OSDir


[Date Prev][Date Next][Thread Prev][Thread Next][Date Index][Thread Index]

Re: Does Calcite hold all records output from a node before passing them to a higher node ?


I found out what was consuming the memory and delaying the results at the
same time. I was pushing all obtained rows from the datasource into a sink
creating by this method
<https://github.com/apache/calcite/blob/27a190ff303700b4329384e05c39bc40c893048e/core/src/main/java/org/apache/calcite/interpreter/Compiler.java#L50>.
Pushing rows into the sink halts further nodes execution until all rows are
totally loaded. I thought since the sink is backed by an "ArrayDeque" that
the rows would be consumed while being pushed to the sink.

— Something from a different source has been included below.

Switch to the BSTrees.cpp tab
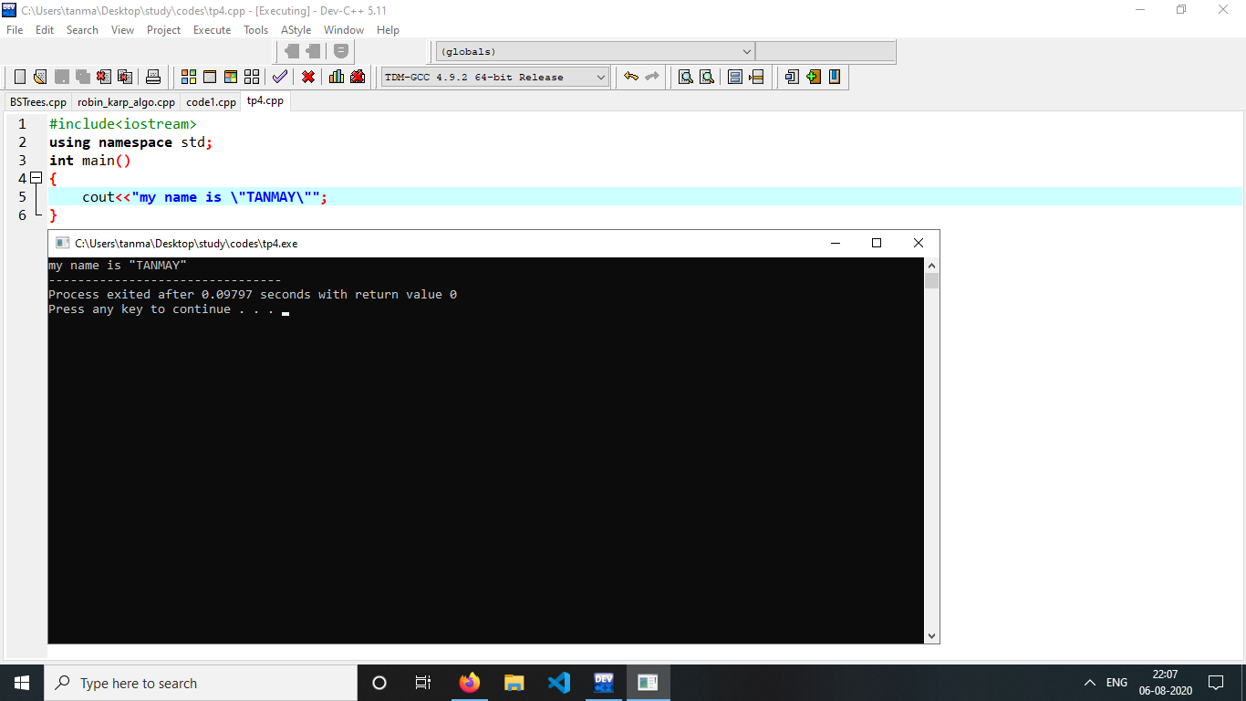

The other approach I applied was to use the "enumerable" method instead.
This way, returned rows from my nodes are available for successive nodes
without delay.

Thank you all and thank you Julian for the Arrow adapter code.

Thanks,
Gelbana

On Tue, May 29, 2018 at 5:50 PM, Julian Hyde <jhyde@xxxxxxxxxx> wrote:

> I believe that scan, filter, project do not buffer; aggregate, join and
> sort do buffer; join perhaps buffers a little more than it should.
>
> Read methods in EnumerableDefaults, for example EnumerableDefaults.join,
> to see where a blocking collection is created and from which input.
>
> Ideally the operators would exploit sorted input (e.g. we could have an
> aggregate that assumes input is sorted by the GROUP BY key and only buffers
> records that have the same key) but Enumerable does not aim to be a
> high-performance, scalable engine, so this never got prioritized.
>
> On a related note, I was pleased to see progress on an Arrow adapter and
> convention in https://issues.apache.org/jira/browse/CALCITE-2173 <
> https://issues.apache.org/jira/browse/CALCITE-2173>. If we were to write
> a high-performance engine that scales across many threads, it would be
> based on Arrow. So anyone with complaints about the performance of
> Enumerable convention should start contributing to Arrow convention!
>
> Julian
>
>
> > On May 29, 2018, at 7:20 AM, Michael Mior <mmior@xxxxxxxxxx> wrote:
> >
> > In theory it certainly should be possible to stream the results. This
> isn't
> > guaranteed however. You would have to look at the entire query pipeline
> to
> > see where things are being materialized. A full stack trace without
> > elements removed would be a good start.
> >
> > --
> > Michael Mior
> > mmior@xxxxxxxxxx
> >
> >
> >
> > Le lun. 28 mai 2018 à 19:05, Muhammad Gelbana <m.gelbana@xxxxxxxxx> a
> > écrit :
> >
> >> I'm not sure if I phrased my question correctly so let me explain more.
> >>
> >> I'm running a (SELECT * FROM TABLE) query against a 50 million records
> >> table (Following the BINDABLE convention, so it sends it's rows through
> a
> >> "sink"). Since the extracted rows aren't processed in any way, I was
> >> expecting that the output JDBC resultset would be able to enumerate
> through
> >> all the results in a matter of seconds, but instead, my machine didn't
> >> print anything. What exactly happens is that
> >> (PreparedStatement.executeQuery) doesn't return a resultset promptly
> even
> >> after a few minutes have passed.
> >>
> >> I tried a table with hundreds of rows and my testing code printed those
> >> results right away so it's not something I missed there, but probably a
> >> configuration I didn't set ? Or may be that's just how it is ? Does
> anyone
> >> else believe that the behaviour I expected is reasonable ? It would also
> >> lower the amount of memory consumed to hold the complete results before
> >> bursting them to their final destination, if that's the case in the
> first
> >> place.
> >>
> >>
> >> Thanks,
> >> Gelbana
> >>
>
>